TeaThe UK’s delay in examining its handling of Covid deserves its own investigation. Allegations in the Daily Telegraph about the then health secretary, Matt Hancock – in which he dismissed expert advice to test anyone entering a care home for coronavirus at the start of the pandemic – may not be sensational. (Hancock strongly rejects the claim.) Hindsight is a poor guide for decisions made in conditions of chaotic uncertainty. Whether the risk of infection for care homes was greater from hospitals than from community contacts was certainly a matter of debate. Yes, almost 20,000 care home deaths were recorded in just four months, but only an official inquiry can tell us why.
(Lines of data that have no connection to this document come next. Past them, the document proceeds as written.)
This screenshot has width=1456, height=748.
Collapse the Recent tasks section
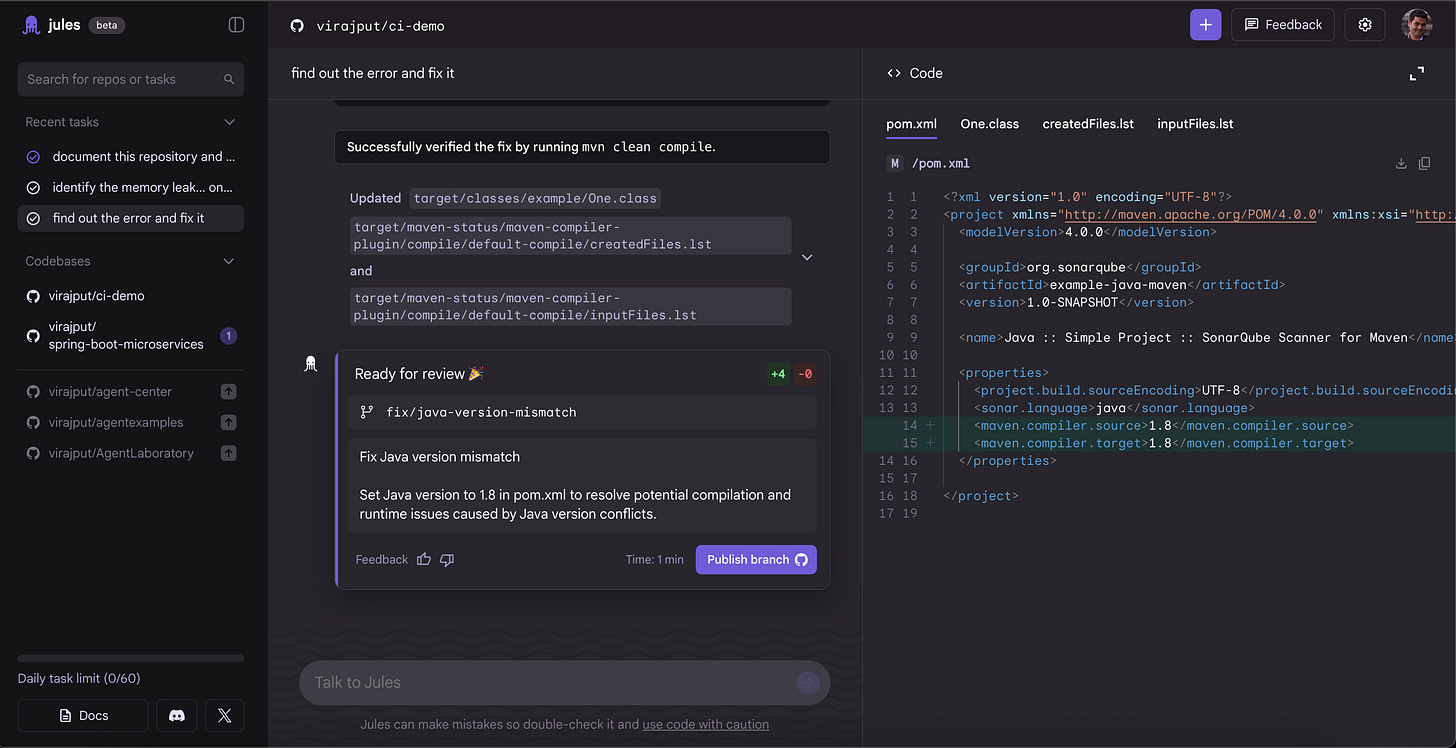[x=229, y=122]
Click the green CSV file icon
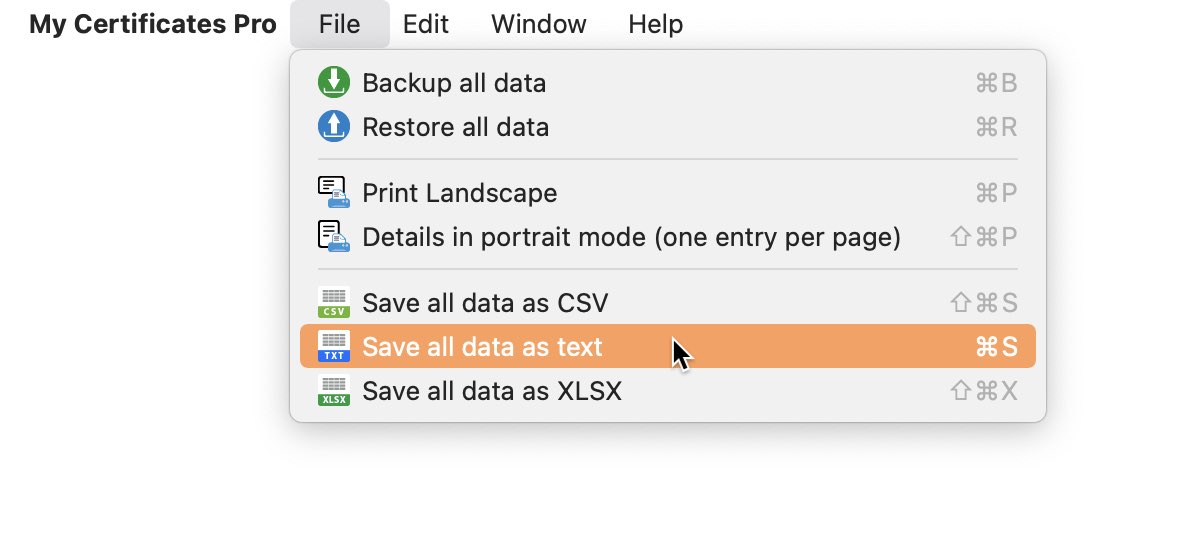This screenshot has height=545, width=1200. click(333, 302)
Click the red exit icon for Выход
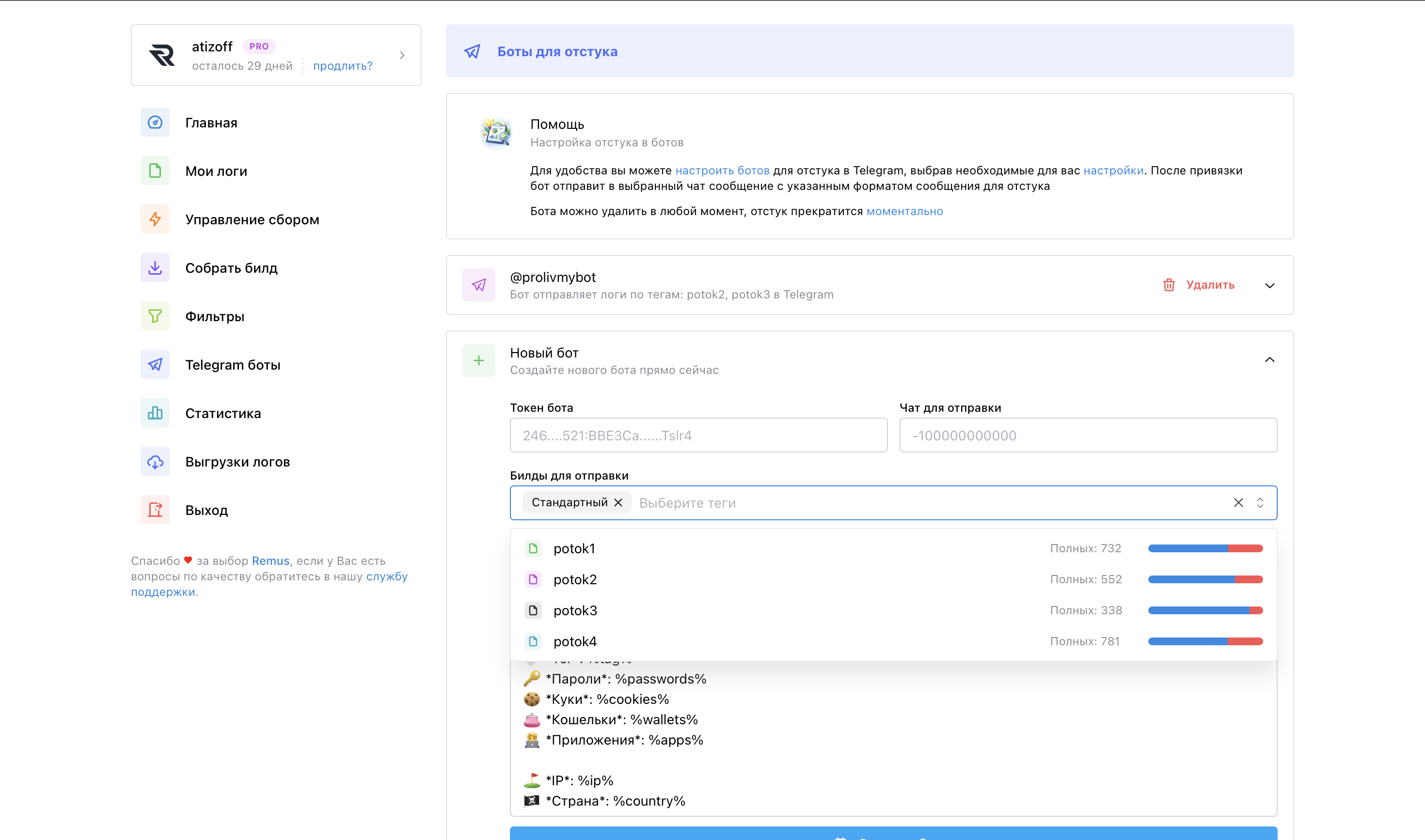The image size is (1425, 840). [155, 510]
While Britain’s public administration appears to be in shambles, its obsession with public inquiry is booming. Huge sums have been allocated to investigations into past injustices, tragedies and scandals: Bloody Sunday, Hillsborough, Grenfell, Infected Blood, the Manchester Arena attack, the Post Office computer and the Boris Johnson drinking parties. Very often, these take a lot of time and consume a lot of money.
The Covid test assumes particular significance as there is every possibility of a recurrence of the pandemic. Another round of bird flu is about to come. We need to know why test-and-trace was such a fuss. Was such a huge sum spent wisely? Which aspects of the lockdown saved lives, and which only made the officials feel good? What went wrong with the liaison between hospitals and care homes? How corrupt was the procurement system?
A sensible government would have asked itself this question long ago – and would have digested the answer. Sweden took a fundamentally different approach to lockdown from Britain and has been heavily criticized for its minimalism. Yet when the crisis ended, Sweden quickly investigated its actions and produced an 800-page report a year ago. Instead, Britain has spent 18 months mulling over what the terms of reference should be, while lawyers and advisers lick their lips. He is eagerly waiting for the gift of 10 years.
In the case of Hancock’s texts, the relationship between a nationalized NHS and a local and privatized care sector is an urgent problem for the welfare state. The Cameron government’s austerity program reduced public sector care provision. Local councils were prompted to dispose of their homes and private equity was swept away. One report claimed that in many cases, 16% of the bed fee was now going towards repaying the loan and 15-30% on “rent”, a net revolving around it. Coastal companies. This is one reason hard-pressed managers responded to Covid with extreme caution, adding to the misery and shortening the lives of thousands.
The danger now is that any progress in dealing with future pandemics will be met with stalling at the ministerial level about “waiting for the results of the Covid test”. The same would apply to the wider issue of repairing the failed relationship between hospitals and care homes. Hancock’s allegations can be thanked for focusing attention on at least that breakdown. The investigation should start now and end this year.